● Exercise goal
Reproduce the following material verbatim, preserving every line.
..............................
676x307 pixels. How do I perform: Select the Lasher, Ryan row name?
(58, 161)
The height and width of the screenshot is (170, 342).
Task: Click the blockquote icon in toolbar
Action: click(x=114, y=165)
..............................
● Solved problem
676x307 pixels. How do I perform: Select the Lasher, Ryan row name?
(58, 161)
The height and width of the screenshot is (170, 342).
Task: Click the blockquote icon in toolbar
Action: click(x=114, y=165)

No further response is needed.